◆ **Exercise directions**: Reproduce the data word for word, starting at its first line and ending at the line containing "pyautogui.click(x=57, y=166)", with both ends included.

◆ **Dataset records**:

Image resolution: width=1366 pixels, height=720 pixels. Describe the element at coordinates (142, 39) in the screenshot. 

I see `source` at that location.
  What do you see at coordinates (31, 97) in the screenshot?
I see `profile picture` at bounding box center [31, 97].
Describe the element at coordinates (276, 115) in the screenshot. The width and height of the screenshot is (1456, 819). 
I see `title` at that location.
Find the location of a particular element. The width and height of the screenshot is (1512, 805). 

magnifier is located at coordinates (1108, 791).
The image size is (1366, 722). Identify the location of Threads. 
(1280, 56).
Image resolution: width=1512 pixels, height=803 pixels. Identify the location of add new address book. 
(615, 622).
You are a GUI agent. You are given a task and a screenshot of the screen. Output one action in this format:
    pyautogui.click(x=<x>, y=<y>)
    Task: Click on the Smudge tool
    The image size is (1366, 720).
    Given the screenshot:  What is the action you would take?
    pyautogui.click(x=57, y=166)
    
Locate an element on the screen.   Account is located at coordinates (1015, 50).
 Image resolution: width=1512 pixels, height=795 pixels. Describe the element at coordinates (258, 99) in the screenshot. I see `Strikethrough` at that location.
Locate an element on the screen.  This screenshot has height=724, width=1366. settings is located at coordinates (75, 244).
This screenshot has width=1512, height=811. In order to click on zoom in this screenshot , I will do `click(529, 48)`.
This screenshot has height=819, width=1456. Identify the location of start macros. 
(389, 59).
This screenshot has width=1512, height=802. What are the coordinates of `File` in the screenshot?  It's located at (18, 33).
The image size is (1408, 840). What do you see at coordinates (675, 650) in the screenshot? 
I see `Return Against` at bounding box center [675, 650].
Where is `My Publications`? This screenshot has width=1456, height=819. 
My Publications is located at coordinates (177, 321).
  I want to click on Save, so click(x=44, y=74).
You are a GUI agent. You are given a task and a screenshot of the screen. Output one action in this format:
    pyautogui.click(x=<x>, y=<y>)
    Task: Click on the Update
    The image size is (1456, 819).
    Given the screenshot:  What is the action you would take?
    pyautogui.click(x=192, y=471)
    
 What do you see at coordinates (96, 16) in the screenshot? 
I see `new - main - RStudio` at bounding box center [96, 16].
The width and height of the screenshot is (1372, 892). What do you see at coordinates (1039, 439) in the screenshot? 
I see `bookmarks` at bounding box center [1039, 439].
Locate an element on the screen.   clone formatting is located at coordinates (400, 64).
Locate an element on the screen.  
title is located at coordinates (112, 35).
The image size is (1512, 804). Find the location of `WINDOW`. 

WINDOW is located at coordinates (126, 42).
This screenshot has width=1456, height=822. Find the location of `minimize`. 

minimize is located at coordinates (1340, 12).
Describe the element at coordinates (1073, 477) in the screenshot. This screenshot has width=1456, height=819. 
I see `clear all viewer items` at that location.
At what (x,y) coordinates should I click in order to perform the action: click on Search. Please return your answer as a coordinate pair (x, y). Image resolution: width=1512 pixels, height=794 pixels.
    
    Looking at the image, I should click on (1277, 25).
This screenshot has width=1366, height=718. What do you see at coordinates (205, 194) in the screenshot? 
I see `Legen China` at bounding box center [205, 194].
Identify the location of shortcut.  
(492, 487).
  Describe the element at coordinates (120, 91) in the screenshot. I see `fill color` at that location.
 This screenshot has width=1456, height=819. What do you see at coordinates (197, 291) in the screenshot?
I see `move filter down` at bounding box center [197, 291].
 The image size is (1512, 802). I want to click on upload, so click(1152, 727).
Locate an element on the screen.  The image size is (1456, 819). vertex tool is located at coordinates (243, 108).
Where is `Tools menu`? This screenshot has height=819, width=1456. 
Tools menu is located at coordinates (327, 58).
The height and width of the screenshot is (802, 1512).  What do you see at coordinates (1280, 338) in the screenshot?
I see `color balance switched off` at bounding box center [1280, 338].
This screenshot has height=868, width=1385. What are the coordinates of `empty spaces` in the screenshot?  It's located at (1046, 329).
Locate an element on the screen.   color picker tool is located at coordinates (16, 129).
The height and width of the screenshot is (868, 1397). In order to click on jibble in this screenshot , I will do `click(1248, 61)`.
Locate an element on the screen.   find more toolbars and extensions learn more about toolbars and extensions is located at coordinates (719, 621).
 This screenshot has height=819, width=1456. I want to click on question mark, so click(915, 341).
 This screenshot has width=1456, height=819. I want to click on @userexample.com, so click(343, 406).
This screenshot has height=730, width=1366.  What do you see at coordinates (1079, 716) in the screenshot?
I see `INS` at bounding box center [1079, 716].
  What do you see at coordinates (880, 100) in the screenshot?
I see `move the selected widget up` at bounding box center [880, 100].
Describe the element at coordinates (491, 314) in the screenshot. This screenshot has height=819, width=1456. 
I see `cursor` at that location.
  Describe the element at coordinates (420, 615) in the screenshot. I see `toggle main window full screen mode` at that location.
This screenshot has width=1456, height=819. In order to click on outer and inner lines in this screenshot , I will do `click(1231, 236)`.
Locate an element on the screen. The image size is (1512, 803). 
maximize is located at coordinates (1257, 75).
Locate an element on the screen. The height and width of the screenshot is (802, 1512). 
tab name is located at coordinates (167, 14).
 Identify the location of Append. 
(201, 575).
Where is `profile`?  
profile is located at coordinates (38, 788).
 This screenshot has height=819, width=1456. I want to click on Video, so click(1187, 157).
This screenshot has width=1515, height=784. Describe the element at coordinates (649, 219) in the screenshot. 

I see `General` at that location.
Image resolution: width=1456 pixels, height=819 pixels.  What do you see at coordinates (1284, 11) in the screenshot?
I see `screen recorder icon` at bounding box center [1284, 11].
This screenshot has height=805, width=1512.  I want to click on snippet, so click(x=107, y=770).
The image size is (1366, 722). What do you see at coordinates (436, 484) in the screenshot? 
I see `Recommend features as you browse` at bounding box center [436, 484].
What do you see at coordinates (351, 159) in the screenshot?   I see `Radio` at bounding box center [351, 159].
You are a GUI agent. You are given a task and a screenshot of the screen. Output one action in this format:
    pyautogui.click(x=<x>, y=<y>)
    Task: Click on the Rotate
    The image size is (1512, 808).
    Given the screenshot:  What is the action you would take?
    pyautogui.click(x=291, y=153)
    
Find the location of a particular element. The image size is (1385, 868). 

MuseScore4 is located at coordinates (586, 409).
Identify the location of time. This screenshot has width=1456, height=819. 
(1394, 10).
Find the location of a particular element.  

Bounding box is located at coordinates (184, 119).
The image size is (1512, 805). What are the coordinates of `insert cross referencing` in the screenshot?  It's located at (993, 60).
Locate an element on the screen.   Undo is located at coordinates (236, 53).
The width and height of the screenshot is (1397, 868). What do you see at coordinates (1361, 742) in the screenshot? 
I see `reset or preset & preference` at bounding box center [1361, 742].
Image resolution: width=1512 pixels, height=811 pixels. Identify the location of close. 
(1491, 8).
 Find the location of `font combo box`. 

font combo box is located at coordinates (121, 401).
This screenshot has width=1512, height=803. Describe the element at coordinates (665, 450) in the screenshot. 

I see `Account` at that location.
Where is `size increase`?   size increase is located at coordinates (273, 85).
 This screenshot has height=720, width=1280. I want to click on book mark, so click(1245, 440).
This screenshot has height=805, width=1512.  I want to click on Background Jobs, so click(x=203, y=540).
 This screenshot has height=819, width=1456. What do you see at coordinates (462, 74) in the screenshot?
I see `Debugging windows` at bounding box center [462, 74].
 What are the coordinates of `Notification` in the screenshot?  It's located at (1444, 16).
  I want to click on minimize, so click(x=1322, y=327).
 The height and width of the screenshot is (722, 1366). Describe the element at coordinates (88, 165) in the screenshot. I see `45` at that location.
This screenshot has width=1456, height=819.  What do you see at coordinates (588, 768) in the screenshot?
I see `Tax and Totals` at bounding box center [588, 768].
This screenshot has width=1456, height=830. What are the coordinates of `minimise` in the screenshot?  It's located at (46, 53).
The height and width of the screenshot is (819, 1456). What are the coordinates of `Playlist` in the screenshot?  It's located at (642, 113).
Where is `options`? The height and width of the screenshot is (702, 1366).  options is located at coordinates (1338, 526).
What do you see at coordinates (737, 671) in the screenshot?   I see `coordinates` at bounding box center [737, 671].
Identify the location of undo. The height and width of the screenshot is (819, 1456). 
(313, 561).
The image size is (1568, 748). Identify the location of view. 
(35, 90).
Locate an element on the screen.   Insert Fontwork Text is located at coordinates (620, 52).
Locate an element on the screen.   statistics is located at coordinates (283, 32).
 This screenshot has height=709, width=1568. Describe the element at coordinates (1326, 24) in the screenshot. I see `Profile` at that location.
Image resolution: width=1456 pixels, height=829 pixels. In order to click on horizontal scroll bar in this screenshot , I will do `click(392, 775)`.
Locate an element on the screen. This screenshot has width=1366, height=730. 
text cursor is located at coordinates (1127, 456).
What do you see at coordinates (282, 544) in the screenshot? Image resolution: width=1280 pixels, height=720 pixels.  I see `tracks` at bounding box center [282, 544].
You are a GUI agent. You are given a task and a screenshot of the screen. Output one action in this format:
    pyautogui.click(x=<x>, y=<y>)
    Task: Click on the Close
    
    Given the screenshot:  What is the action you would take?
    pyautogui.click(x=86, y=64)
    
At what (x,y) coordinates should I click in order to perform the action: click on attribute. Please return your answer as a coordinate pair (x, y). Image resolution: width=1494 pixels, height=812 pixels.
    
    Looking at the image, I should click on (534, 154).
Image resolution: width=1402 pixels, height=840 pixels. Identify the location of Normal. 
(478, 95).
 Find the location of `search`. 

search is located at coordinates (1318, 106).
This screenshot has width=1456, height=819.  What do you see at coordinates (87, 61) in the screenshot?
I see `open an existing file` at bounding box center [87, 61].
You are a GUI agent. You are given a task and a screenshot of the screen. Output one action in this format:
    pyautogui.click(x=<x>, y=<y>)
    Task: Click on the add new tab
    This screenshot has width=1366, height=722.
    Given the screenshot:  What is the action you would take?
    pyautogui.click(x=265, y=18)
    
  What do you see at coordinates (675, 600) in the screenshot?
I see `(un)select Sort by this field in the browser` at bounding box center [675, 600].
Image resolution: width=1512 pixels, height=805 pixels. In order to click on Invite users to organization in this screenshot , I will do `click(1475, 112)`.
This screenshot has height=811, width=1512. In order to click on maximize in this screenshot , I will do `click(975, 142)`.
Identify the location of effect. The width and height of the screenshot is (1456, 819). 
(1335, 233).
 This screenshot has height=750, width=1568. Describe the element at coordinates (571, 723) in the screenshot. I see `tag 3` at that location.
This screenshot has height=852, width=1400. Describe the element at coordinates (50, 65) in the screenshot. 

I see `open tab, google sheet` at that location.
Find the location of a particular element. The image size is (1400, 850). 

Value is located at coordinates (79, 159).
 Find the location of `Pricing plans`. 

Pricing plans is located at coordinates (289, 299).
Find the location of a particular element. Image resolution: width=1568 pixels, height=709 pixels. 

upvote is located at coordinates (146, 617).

◆ **The response**:
Image resolution: width=1366 pixels, height=720 pixels. Describe the element at coordinates (142, 39) in the screenshot. 

I see `source` at that location.
  What do you see at coordinates (31, 97) in the screenshot?
I see `profile picture` at bounding box center [31, 97].
Describe the element at coordinates (276, 115) in the screenshot. The width and height of the screenshot is (1456, 819). 
I see `title` at that location.
Find the location of a particular element. The width and height of the screenshot is (1512, 805). 

magnifier is located at coordinates (1108, 791).
The image size is (1366, 722). Identify the location of Threads. 
(1280, 56).
Image resolution: width=1512 pixels, height=803 pixels. Identify the location of add new address book. 
(615, 622).
You are a GUI agent. You are given a task and a screenshot of the screen. Output one action in this format:
    pyautogui.click(x=<x>, y=<y>)
    Task: Click on the Smudge tool
    The image size is (1366, 720).
    Given the screenshot:  What is the action you would take?
    pyautogui.click(x=57, y=166)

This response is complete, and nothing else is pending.